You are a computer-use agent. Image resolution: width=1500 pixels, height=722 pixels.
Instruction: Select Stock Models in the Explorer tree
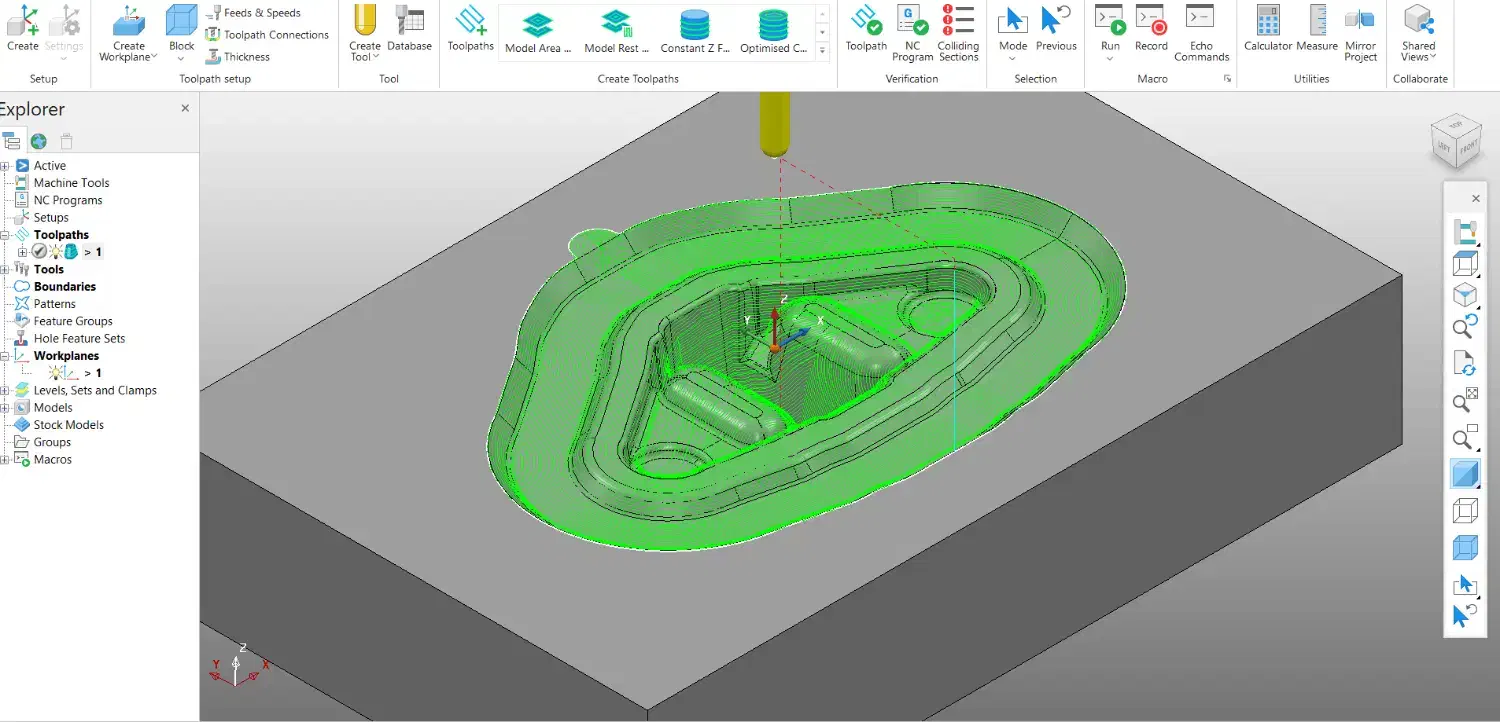[x=68, y=425]
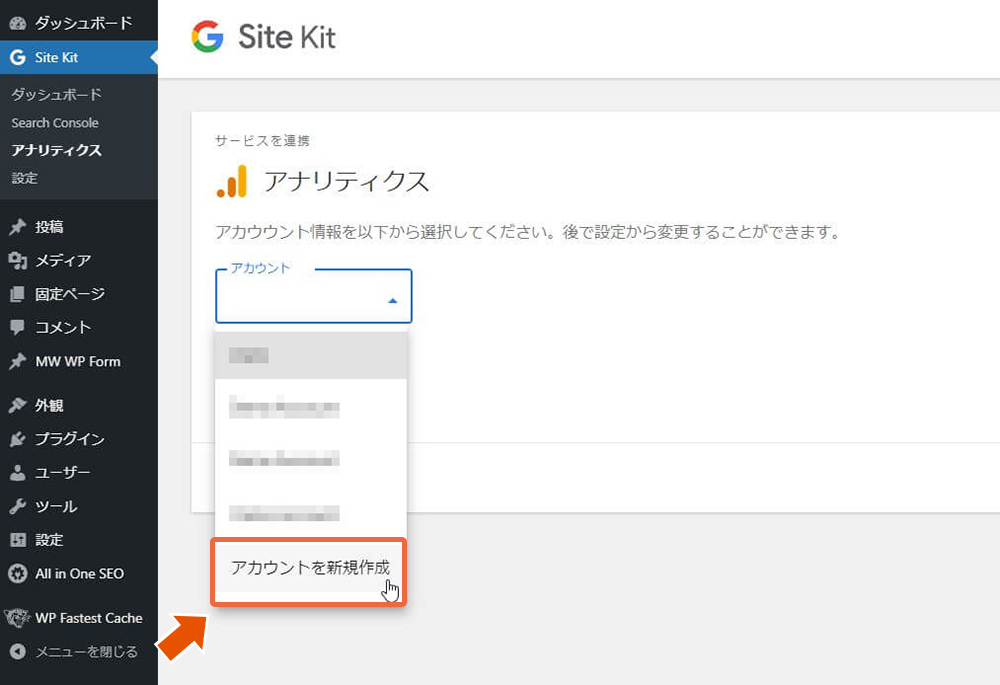
Task: Click the pushpin icon next to 投稿
Action: pos(18,226)
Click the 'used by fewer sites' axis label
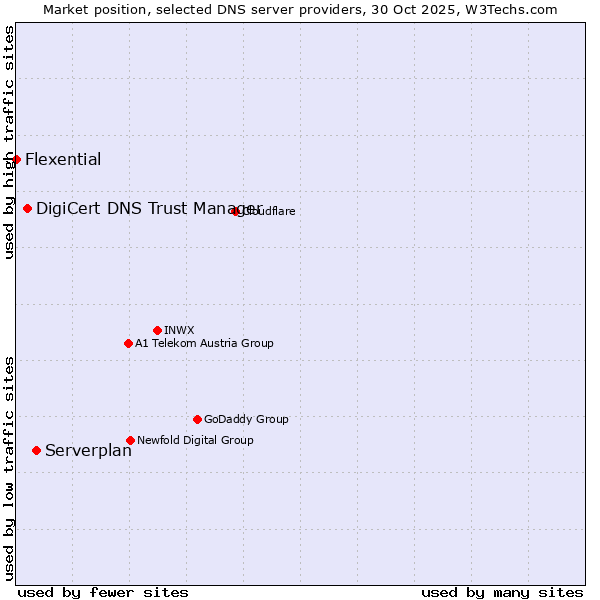This screenshot has width=600, height=600. click(x=103, y=592)
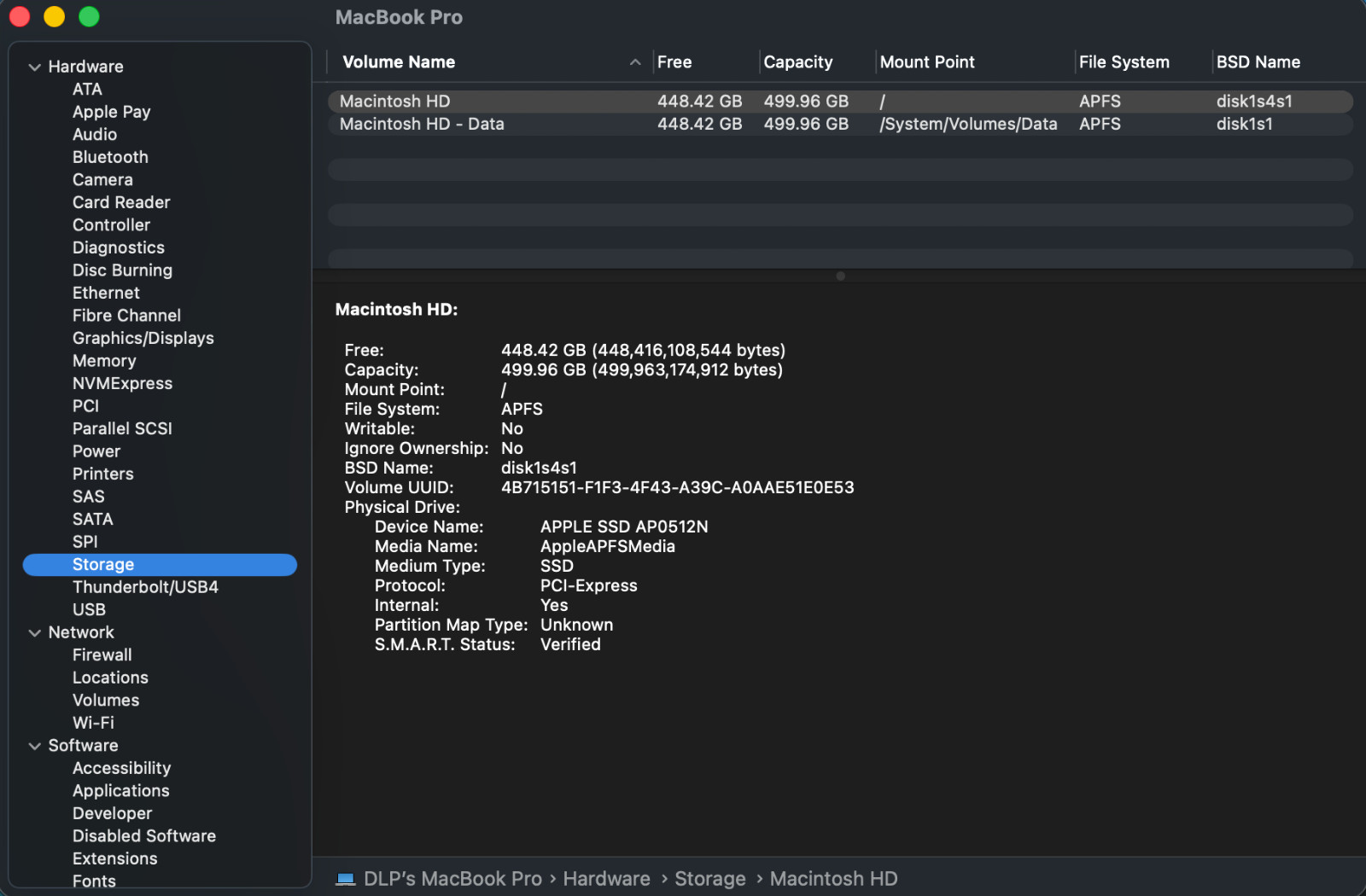1366x896 pixels.
Task: Click the BSD Name column header
Action: [x=1258, y=62]
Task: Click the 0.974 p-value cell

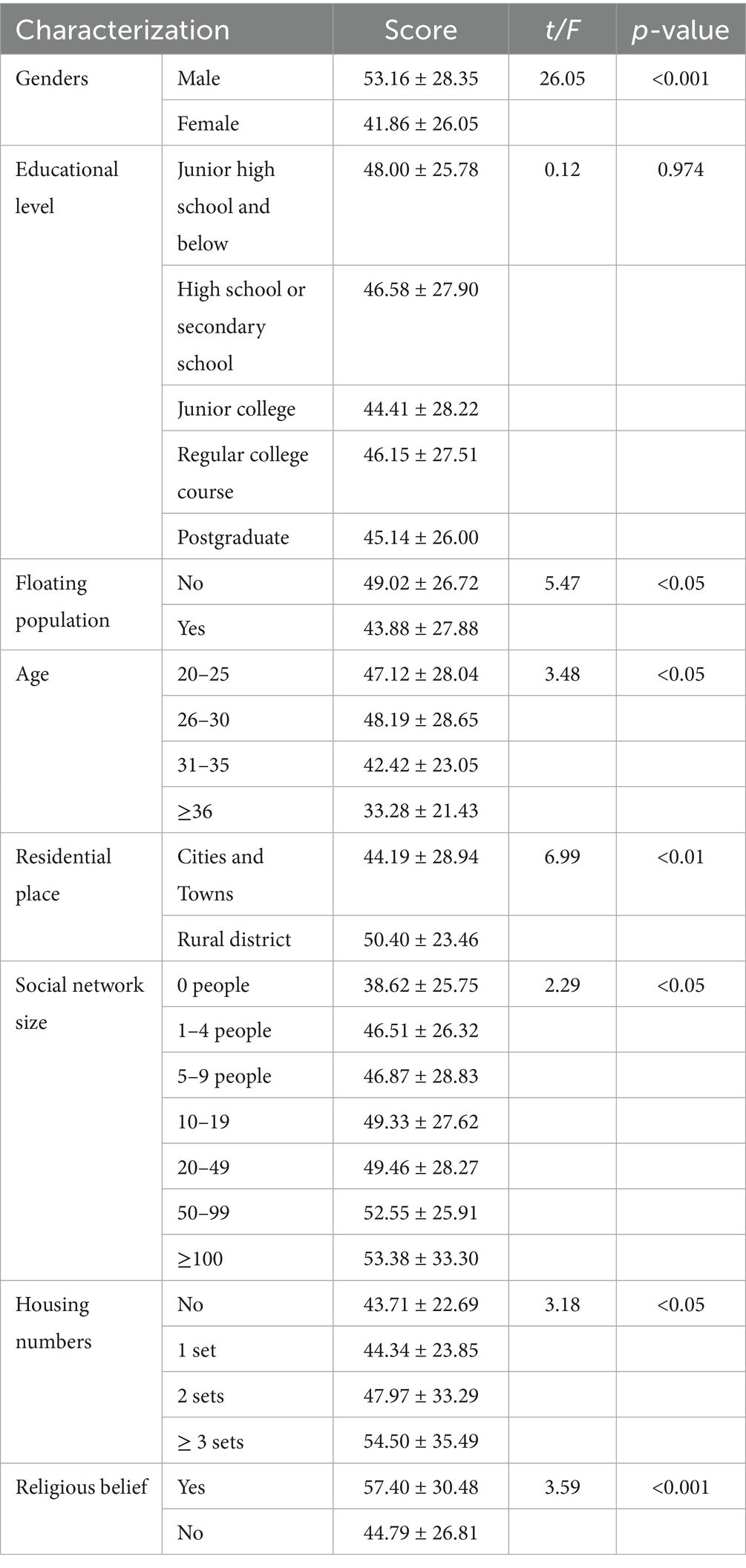Action: click(x=680, y=170)
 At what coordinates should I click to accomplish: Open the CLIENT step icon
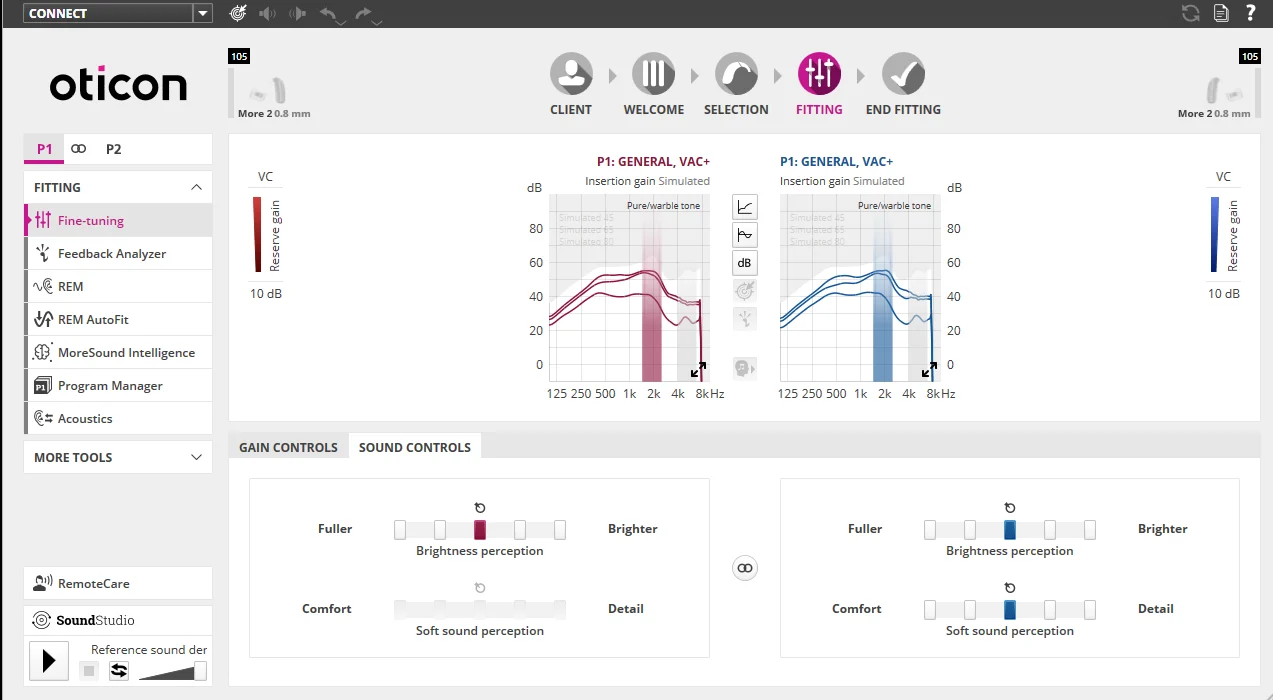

> What to work on:
Set down all of the entries exactly. Leave the pictures out.

> Answer to this exercise:
You are a computer-use agent. Image resolution: width=1500 pixels, height=722 pixels.
Instruction: Select Stock Models in the Explorer tree
[x=68, y=425]
Task: Click the pushpin icon next to 投稿
Action: pos(18,226)
Click the 'used by fewer sites' axis label
This screenshot has width=600, height=600. click(x=103, y=592)
1366x896 pixels.
Task: Click the BSD Name column header
Action: [x=1258, y=62]
Task: Click the 0.974 p-value cell

Action: click(x=680, y=170)
 At what coordinates should I click to accomplish: Open the CLIENT step icon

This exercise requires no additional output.